[Source data]
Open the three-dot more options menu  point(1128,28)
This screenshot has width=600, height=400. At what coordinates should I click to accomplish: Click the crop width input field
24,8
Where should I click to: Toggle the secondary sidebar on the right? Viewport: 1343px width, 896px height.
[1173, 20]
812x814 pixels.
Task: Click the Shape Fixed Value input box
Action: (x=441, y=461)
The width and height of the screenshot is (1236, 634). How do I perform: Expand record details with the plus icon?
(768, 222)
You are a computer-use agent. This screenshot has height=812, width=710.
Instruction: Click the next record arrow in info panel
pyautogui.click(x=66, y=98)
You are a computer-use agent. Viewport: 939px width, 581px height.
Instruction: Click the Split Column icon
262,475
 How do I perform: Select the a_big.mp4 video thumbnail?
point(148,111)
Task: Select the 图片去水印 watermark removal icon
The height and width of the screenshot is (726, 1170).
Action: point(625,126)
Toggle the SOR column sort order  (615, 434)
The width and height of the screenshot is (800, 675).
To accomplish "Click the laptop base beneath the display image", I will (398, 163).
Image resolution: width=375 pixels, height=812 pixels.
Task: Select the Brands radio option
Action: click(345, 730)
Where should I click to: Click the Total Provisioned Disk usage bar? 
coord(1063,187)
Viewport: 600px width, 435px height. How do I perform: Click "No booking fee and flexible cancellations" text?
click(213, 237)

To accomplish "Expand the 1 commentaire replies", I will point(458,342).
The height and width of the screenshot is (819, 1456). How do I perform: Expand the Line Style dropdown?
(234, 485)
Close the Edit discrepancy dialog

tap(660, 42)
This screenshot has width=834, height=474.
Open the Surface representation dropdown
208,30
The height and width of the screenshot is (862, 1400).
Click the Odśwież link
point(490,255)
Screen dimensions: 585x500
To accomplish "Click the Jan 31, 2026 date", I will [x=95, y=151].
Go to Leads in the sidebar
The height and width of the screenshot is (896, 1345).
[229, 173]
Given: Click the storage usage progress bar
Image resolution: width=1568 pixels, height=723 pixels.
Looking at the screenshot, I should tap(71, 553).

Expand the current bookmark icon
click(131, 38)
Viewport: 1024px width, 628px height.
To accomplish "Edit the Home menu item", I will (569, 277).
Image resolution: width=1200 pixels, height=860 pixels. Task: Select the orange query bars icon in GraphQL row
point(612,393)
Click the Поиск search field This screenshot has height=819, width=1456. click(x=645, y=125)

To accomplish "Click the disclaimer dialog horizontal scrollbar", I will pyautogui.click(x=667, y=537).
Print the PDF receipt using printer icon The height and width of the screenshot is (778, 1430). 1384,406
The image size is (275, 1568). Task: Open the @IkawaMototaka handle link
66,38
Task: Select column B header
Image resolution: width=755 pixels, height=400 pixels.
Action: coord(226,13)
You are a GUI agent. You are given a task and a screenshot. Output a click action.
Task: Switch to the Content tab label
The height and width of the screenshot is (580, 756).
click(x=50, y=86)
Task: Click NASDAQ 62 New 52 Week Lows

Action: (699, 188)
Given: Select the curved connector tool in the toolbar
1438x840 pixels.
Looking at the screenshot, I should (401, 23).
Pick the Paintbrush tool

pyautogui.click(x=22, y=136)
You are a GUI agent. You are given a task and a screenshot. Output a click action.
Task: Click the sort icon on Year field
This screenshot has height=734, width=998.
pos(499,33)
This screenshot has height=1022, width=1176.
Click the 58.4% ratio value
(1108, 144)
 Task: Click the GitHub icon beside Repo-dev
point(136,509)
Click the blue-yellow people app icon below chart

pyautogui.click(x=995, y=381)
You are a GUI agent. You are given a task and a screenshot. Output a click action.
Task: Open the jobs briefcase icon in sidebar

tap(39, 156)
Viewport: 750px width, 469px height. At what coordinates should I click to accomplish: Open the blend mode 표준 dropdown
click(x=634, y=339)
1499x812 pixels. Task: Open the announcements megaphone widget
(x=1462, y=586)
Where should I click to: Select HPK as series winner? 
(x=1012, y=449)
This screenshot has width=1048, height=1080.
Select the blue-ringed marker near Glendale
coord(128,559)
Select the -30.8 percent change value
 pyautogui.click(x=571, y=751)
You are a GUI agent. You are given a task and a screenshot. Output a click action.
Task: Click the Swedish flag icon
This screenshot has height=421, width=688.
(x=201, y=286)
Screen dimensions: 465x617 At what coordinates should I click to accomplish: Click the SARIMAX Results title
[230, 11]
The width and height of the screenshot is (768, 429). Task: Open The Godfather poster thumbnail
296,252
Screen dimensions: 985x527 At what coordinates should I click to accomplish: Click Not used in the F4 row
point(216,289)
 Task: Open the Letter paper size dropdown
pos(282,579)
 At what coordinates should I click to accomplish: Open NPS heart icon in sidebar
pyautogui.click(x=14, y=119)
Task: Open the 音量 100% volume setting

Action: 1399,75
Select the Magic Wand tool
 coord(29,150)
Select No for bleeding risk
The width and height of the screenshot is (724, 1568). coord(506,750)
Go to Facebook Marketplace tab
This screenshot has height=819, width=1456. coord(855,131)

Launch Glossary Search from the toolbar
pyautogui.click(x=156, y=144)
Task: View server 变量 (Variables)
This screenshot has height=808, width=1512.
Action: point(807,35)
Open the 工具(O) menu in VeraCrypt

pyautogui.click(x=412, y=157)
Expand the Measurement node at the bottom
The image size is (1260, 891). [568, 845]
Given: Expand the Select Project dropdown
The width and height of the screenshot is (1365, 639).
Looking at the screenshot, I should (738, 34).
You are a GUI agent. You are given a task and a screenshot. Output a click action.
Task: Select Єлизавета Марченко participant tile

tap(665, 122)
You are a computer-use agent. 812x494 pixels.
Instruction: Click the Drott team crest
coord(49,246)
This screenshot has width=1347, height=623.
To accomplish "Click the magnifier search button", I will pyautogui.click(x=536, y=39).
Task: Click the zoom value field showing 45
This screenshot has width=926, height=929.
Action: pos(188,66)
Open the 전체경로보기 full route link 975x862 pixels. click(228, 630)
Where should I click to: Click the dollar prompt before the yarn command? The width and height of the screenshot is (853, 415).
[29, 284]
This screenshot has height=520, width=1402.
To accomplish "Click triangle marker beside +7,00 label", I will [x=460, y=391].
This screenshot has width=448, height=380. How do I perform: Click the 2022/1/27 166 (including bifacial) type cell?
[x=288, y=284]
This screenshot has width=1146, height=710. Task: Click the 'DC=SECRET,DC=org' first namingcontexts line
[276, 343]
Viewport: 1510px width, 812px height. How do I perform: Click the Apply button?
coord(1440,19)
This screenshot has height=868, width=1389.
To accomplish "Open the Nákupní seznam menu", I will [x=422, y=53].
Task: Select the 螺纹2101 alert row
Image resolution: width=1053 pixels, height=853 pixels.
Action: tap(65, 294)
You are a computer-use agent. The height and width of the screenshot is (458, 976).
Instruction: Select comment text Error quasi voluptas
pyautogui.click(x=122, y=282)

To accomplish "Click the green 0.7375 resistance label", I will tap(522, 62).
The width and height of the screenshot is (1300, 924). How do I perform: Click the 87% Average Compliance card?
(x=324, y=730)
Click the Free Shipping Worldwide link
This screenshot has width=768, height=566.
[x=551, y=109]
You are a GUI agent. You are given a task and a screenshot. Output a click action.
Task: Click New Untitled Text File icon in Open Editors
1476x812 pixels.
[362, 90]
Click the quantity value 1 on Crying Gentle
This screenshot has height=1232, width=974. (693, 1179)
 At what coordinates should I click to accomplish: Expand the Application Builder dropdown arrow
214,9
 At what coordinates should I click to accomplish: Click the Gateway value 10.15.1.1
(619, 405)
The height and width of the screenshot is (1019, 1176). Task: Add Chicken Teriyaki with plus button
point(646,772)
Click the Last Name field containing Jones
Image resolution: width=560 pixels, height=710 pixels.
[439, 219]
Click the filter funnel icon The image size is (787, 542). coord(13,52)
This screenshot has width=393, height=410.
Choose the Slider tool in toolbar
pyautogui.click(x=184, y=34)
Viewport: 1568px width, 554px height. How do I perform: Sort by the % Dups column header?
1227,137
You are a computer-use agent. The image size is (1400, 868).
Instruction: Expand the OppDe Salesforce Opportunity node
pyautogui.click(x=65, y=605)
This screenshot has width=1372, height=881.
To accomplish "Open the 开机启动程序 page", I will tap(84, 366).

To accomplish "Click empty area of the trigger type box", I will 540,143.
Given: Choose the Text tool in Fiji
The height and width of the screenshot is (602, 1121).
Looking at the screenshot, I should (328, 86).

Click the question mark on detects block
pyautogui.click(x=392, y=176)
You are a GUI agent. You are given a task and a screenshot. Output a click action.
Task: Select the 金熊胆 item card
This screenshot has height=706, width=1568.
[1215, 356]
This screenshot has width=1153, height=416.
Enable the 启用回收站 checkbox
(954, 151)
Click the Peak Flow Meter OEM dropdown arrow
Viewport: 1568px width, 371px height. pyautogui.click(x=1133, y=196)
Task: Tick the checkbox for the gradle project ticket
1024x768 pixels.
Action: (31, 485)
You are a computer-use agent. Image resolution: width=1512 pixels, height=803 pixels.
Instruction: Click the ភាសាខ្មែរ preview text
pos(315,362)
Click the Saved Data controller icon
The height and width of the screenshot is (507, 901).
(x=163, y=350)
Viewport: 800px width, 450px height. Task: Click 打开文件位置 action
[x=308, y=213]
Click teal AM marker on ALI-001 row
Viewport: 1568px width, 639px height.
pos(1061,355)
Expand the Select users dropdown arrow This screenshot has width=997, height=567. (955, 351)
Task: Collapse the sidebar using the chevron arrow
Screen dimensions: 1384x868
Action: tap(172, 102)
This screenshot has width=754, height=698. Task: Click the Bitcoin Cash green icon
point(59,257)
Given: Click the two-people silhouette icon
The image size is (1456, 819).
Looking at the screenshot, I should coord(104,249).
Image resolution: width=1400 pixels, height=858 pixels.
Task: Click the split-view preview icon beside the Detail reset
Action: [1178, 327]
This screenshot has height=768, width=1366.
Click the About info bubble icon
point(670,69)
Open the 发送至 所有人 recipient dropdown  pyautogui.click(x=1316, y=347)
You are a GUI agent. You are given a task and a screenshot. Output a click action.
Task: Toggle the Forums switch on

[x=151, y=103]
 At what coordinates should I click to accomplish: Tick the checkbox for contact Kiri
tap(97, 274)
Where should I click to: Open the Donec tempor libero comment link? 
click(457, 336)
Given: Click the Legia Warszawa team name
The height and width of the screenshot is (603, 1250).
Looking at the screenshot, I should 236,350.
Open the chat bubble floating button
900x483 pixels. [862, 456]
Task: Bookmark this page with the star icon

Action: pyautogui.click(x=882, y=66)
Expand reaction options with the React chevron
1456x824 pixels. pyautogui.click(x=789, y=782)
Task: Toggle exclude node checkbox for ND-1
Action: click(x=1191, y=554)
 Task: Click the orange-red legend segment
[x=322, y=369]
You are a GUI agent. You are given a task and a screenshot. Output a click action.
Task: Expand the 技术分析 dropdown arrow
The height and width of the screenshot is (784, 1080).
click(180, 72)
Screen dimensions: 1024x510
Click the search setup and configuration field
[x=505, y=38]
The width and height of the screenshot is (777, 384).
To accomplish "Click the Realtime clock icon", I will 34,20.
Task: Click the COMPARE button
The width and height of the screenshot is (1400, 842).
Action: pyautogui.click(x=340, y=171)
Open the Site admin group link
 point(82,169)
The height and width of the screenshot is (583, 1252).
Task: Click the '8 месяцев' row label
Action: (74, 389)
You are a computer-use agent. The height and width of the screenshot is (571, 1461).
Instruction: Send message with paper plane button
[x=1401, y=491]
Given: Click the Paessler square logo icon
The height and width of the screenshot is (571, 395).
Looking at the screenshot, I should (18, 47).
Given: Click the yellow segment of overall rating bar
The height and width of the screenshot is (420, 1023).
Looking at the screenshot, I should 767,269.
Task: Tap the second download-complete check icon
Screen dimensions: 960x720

## Work to be completed
Rewrite everything from the line containing "Open the 发送至" down to the line containing "Looking at the screenshot, I should (18, 47).", both lines included, and substitute "UI agent" for "GUI agent" while leaving all else unchanged.

## Written answer
Open the 发送至 所有人 recipient dropdown  pyautogui.click(x=1316, y=347)
You are a UI agent. You are given a task and a screenshot. Output a click action.
Task: Toggle the Forums switch on

[x=151, y=103]
 At what coordinates should I click to accomplish: Tick the checkbox for contact Kiri
tap(97, 274)
Where should I click to: Open the Donec tempor libero comment link? 
click(457, 336)
Given: Click the Legia Warszawa team name
The height and width of the screenshot is (603, 1250).
Looking at the screenshot, I should 236,350.
Open the chat bubble floating button
900x483 pixels. [862, 456]
Task: Bookmark this page with the star icon

Action: pyautogui.click(x=882, y=66)
Expand reaction options with the React chevron
1456x824 pixels. pyautogui.click(x=789, y=782)
Task: Toggle exclude node checkbox for ND-1
Action: click(x=1191, y=554)
 Task: Click the orange-red legend segment
[x=322, y=369]
You are a UI agent. You are given a task and a screenshot. Output a click action.
Task: Expand the 技术分析 dropdown arrow
The height and width of the screenshot is (784, 1080).
click(180, 72)
Screen dimensions: 1024x510
Click the search setup and configuration field
[x=505, y=38]
The width and height of the screenshot is (777, 384).
To accomplish "Click the Realtime clock icon", I will 34,20.
Task: Click the COMPARE button
The width and height of the screenshot is (1400, 842).
Action: pyautogui.click(x=340, y=171)
Open the Site admin group link
 point(82,169)
The height and width of the screenshot is (583, 1252).
Task: Click the '8 месяцев' row label
Action: (74, 389)
You are a computer-use agent. The height and width of the screenshot is (571, 1461).
Instruction: Send message with paper plane button
[x=1401, y=491]
Given: Click the Paessler square logo icon
The height and width of the screenshot is (571, 395).
Looking at the screenshot, I should (18, 47).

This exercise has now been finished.